Um artigo no jornal Globes, 14 a 15 de outubro de 2007, do repórter Noam Sharvit sob o título "O Fim da Era do Acobertamento?".
O artigo trata das implicações da decisão da Suprema Corte no caso Tnuva. A decisão expandiu a aplicabilidade da "doutrina Promedico", que concedia defesa criminal àqueles que confiavam de boa-fé em aconselhamento jurídico. No entanto, o tribunal tornou significativamente mais rigorosos os critérios para receber essa defesa, em uma tentativa de acabar com o fenômeno de pareceres jurídicos "encomendados" destinados a acobertamentos. Os especialistas em direito penal e antitruste estão divididos sobre se essa decisão é benéfica ou constitui mais um golpe para executivos e empresários.

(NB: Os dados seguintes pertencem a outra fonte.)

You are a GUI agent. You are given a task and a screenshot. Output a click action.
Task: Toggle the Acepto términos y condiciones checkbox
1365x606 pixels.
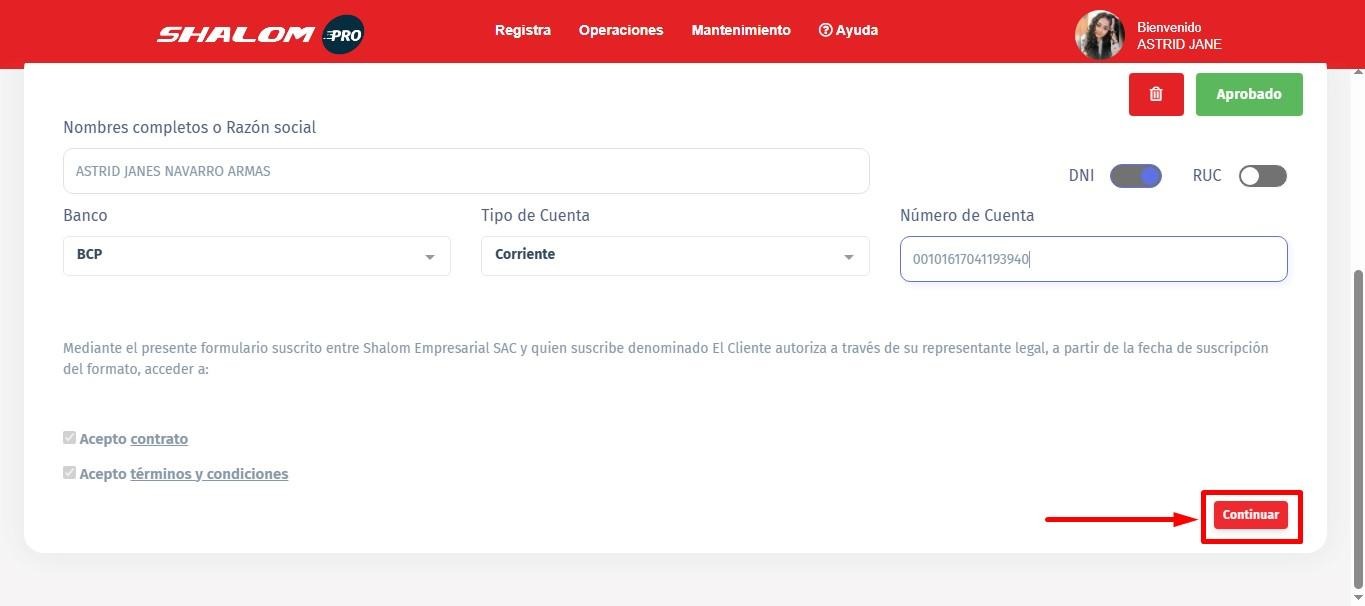tap(69, 473)
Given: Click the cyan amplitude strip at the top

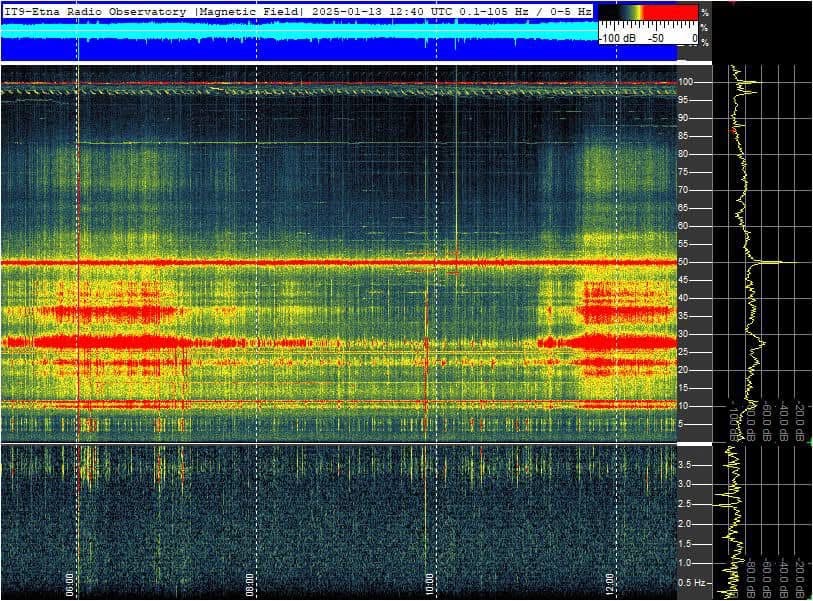Looking at the screenshot, I should [x=300, y=31].
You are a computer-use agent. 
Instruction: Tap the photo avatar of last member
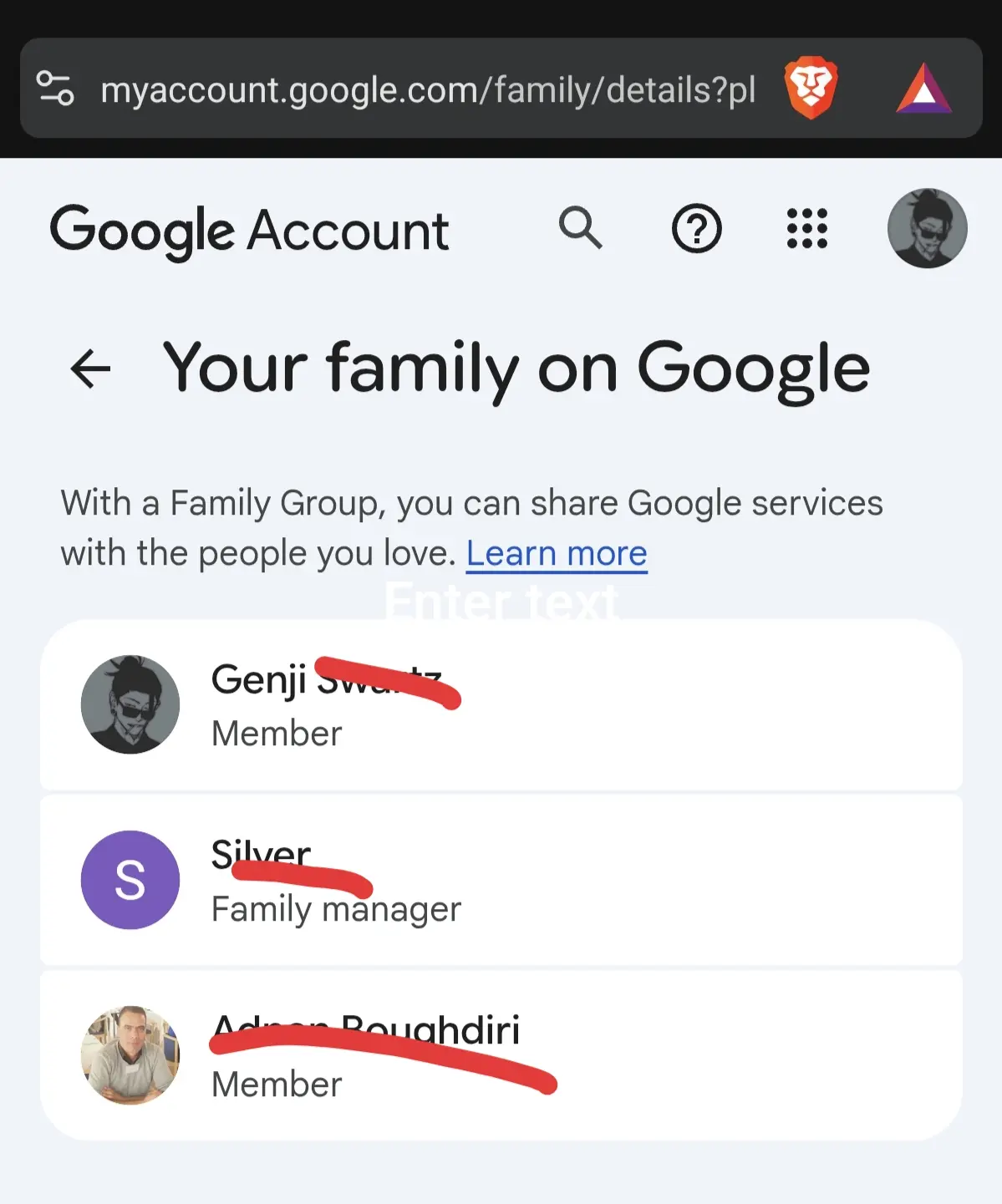tap(130, 1055)
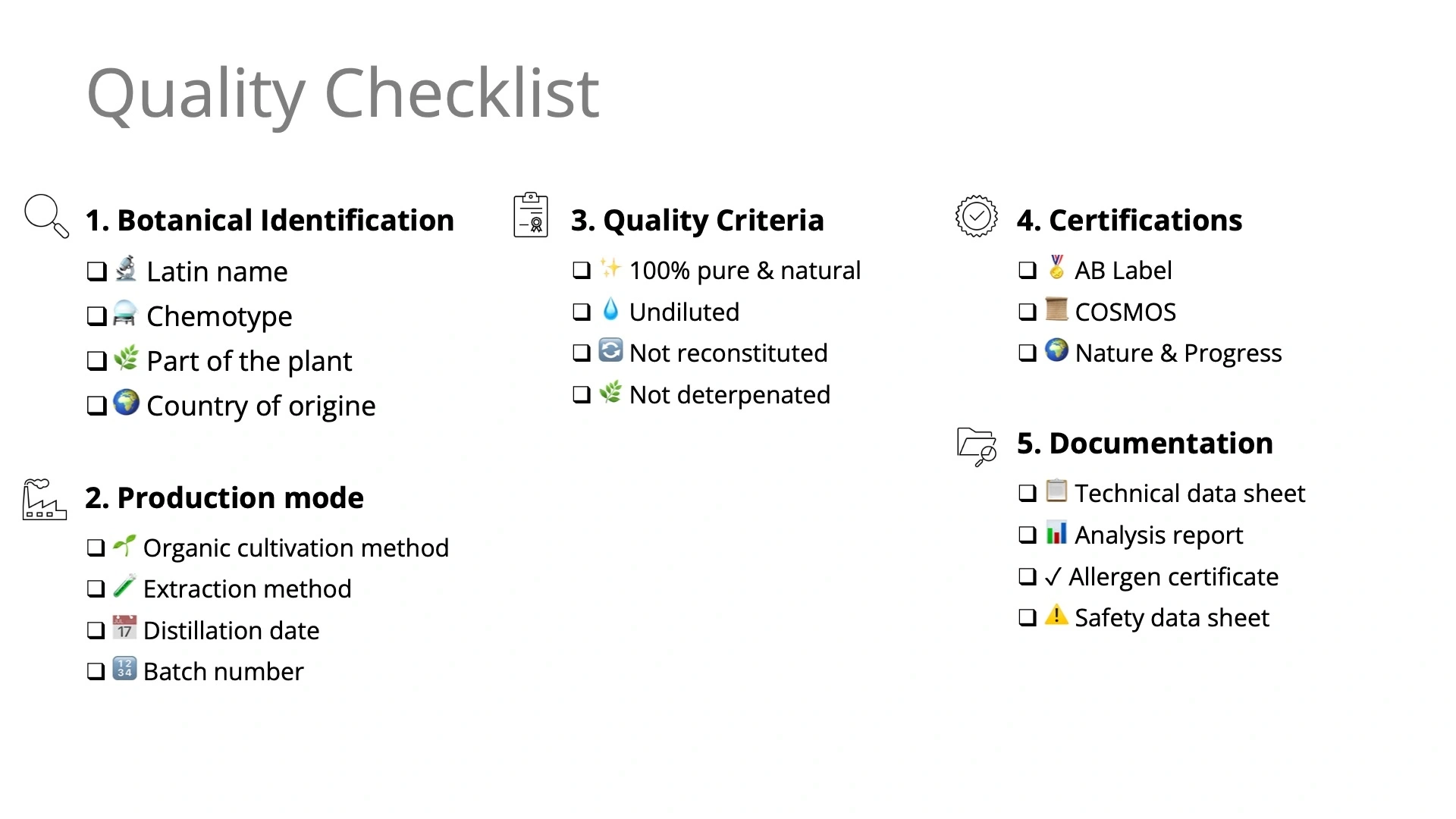Select the Nature & Progress text

point(1178,353)
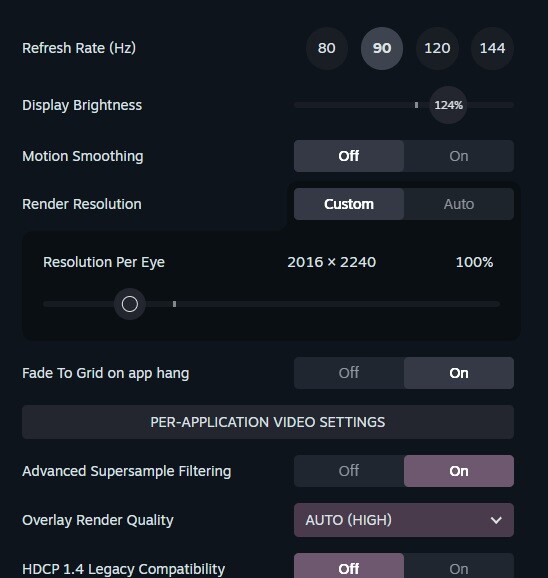548x578 pixels.
Task: Select the 80 Hz refresh rate
Action: 327,48
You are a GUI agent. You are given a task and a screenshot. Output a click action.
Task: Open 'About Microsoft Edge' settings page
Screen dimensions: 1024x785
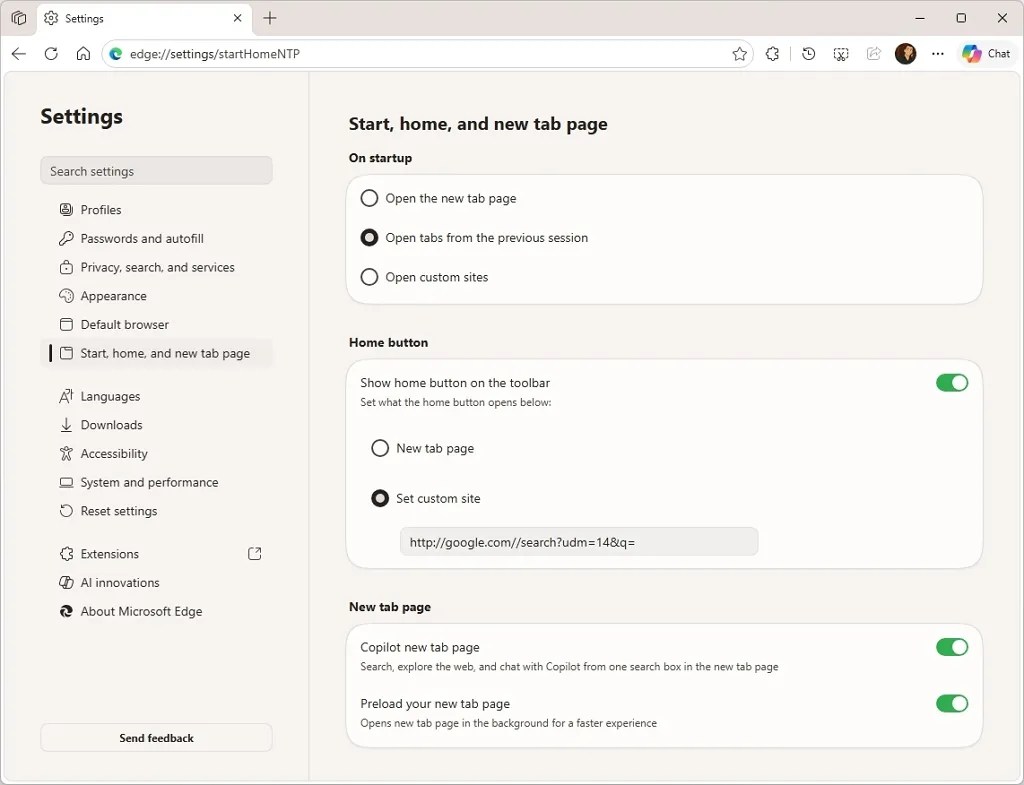coord(141,611)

O artigo apresenta extensivamente o posicionamento da advogada Ronit Amir-Yaniv, que na época atuava como chefe do departamento antitruste e sócia no escritório Yigal Arnon & Co. (e hoje é sócia sênior na Afik & Co.). A advogada Amir-Yaniv esclareceu que a decisão apaga a tendência formalista no direito israelense e prefere o estabelecimento de critérios substantivos, afastando-se das tendências que caracterizaram as decisões da Suprema Corte durante o mandato do presidente Barak, que enfatizavam termos amplos como "boa-fé" e "justiça". Segundo ela, a decisão aguça e estreita a defesa concedida pela doutrina Promedico, e sobrecarrega o ônus da prova imposto aos executivos corporativos, especialmente à luz da Seção 48 da Lei Antitruste. A decisão infunde uma interpretação mais rigorosa a termos como "não sabia" e "tomou todas as medidas razoáveis". A advogada Amir-Yaniv acredita que a decisão vai "longe demais". Ela alega que não dá o devido peso ao fato de que o propósito da defesa de "erro de direito" é evitar a condenação de um réu de boa-fé sem culpabilidade, que utilizou as medidas razoáveis à sua disposição para verificar a lei. Referindo-se aos critérios estabelecidos pelo tribunal para pareceres jurídicos protetores, ela explica que uma regra construída sobre uma lista de compras de exigências técnicas não evita de fato pareceres "encomendados". Na prática, a lista apenas esclarece aos empresários exatamente como esses pareceres devem parecer, e o resultado real é apenas um fardo mais pesado para os gestores na prática.